Given an $N \times 4$ matrix $A$ $(N \geq 4),$ I can find an approximate (non-trivial) solution to the homogeneous equation $A x = 0$ using singular value decomposition (SVD) assuming that one of the singular values is sufficiently small.
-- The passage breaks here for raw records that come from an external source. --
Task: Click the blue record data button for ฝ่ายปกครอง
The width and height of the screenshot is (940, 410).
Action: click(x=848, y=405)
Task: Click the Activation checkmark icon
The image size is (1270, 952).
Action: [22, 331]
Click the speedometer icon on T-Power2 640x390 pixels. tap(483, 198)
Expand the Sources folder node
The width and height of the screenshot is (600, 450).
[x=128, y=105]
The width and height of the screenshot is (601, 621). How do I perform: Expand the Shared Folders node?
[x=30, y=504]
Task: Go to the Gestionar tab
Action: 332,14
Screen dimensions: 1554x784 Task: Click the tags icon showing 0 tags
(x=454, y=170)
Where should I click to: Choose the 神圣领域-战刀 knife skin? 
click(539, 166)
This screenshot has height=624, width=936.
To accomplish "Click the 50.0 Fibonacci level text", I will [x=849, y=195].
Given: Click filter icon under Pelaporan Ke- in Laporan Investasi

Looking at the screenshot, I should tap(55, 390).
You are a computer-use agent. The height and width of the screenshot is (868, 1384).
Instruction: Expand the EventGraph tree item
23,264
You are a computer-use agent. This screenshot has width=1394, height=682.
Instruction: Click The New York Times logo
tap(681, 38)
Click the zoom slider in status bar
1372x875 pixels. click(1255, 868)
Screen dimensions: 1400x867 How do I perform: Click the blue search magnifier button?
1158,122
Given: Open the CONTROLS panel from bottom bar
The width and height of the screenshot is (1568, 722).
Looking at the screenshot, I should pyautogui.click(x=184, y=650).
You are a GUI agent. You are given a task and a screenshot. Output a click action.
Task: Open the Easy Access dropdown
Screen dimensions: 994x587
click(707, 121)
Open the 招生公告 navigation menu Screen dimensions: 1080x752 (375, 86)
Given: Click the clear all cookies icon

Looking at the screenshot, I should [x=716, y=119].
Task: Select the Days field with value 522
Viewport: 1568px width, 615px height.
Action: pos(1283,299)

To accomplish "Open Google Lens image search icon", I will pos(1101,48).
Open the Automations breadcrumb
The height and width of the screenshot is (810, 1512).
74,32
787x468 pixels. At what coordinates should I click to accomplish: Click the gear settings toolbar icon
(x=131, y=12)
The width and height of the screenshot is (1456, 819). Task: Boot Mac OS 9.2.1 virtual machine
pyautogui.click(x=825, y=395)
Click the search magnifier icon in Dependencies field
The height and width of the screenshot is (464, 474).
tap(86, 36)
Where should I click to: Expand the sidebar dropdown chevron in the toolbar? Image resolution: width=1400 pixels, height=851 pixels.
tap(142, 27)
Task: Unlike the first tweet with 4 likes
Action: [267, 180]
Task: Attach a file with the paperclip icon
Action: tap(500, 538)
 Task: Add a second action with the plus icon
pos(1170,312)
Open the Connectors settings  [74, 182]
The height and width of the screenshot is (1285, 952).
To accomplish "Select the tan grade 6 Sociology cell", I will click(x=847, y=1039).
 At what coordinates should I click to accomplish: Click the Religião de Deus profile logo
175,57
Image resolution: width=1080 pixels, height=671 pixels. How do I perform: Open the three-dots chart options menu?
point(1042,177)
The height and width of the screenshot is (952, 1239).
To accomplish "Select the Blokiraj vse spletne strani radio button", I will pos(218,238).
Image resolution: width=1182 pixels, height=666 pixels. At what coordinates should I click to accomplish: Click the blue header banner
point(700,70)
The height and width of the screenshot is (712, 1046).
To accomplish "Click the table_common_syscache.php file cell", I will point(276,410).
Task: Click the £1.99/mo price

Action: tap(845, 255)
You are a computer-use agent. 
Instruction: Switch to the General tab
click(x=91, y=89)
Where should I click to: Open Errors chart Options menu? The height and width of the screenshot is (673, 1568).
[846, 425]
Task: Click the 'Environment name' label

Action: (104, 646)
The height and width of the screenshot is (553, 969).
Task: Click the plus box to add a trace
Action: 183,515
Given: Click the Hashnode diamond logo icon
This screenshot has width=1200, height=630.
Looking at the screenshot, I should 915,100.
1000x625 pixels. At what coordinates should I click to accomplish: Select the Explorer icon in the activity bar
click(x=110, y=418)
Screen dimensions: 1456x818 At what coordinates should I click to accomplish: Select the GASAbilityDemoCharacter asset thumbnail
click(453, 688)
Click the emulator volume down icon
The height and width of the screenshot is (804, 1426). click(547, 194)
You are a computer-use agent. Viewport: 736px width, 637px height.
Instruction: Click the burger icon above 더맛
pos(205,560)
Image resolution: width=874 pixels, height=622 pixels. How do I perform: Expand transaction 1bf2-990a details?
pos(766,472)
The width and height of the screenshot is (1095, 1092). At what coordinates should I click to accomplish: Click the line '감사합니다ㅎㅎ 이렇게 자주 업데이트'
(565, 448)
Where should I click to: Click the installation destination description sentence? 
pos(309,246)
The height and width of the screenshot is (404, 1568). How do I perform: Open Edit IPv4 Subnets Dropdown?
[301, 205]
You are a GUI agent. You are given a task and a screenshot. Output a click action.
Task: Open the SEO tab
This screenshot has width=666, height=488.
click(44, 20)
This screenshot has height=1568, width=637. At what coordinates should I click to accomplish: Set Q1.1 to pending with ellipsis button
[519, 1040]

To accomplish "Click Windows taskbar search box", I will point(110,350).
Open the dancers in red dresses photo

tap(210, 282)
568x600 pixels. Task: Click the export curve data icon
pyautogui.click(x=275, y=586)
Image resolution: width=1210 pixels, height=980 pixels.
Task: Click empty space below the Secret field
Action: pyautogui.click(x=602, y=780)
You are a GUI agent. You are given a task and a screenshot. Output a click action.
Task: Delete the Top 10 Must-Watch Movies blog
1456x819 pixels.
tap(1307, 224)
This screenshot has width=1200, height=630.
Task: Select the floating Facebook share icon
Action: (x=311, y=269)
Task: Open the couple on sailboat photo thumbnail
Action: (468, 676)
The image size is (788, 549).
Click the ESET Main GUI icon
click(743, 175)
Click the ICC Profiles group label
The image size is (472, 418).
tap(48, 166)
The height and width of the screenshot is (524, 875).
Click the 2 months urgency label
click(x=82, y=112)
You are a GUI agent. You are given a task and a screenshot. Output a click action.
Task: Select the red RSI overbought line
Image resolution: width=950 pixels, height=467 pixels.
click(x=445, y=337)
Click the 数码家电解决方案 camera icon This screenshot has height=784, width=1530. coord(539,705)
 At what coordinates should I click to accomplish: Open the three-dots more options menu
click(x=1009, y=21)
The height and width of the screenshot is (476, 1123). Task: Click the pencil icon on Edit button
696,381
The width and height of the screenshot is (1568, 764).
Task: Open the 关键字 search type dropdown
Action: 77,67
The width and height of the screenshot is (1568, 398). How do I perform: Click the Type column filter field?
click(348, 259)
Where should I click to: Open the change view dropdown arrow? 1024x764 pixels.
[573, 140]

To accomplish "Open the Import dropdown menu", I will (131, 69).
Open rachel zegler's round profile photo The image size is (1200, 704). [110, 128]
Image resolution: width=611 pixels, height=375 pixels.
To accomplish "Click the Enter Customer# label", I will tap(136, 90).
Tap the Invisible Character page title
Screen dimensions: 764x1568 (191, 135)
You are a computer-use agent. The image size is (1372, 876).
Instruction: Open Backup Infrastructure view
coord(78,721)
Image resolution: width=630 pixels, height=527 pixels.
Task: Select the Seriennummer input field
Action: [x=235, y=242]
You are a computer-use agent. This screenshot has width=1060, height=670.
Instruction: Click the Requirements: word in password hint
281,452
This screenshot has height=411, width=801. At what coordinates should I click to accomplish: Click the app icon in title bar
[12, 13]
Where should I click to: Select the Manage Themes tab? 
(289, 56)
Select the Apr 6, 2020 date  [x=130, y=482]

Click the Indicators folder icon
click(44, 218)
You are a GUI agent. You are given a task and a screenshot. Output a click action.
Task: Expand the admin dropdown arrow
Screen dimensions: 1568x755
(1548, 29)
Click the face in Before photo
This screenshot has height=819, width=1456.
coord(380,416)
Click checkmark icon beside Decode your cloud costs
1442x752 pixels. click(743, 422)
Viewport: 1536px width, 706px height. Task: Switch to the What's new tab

Say the SVD yields $A = U \Sigma V^T$ and the smallest singular value is $\sigma,$ then the corresponding column of $V$ yields the approximate solution $\hat{x}.$ Can I quantify how good this solution is based on $\sigma$? Perhaps $\sigma$ tells me something about the magnitude of $\| A \hat{x} \|$?
For example, the matrix
$$ A = \left[\begin{array}{cccc} 2 & 2 & 2 & 2.3 \\ 4 & 4 & 4 & 4 \\ -1 & -1 & -1 & -1 \\ 5 & 5.1 & 5 &5 \\ 3.1 & 3 & 3 &3 \end{array} \right] $$ has singular values $\sigma_1 = 14.9275,$ $\sigma_2 = 0.260285,$ $\sigma_3 = 0.0986021,$ $\sigma_4 = 0.0322844.$ The last column of $V$ is $\hat{x} = [-0.313176,\ -0.457528,\ 0.830508,\ -0.0533385]^T$ which corresponds to $\sigma_4.$ We see this solution is close: $$ A \hat{x} = \left[\begin{array}{c} -0.00307055 \\ 0.025862 \\ -0.0064655 \\ -0.0134253 \\ -0.0119211 \end{array}\right] \approx \mathbf{0} $$ (check here) and $\| A \hat{x} \| = 0.0322866.$ We know the solution is normalized ($\| \hat{x} \|^2 = 1$), but can we quantify the error in the solution based on $\sigma_4?$
Edit: fixed arithmetic errors which match the answer.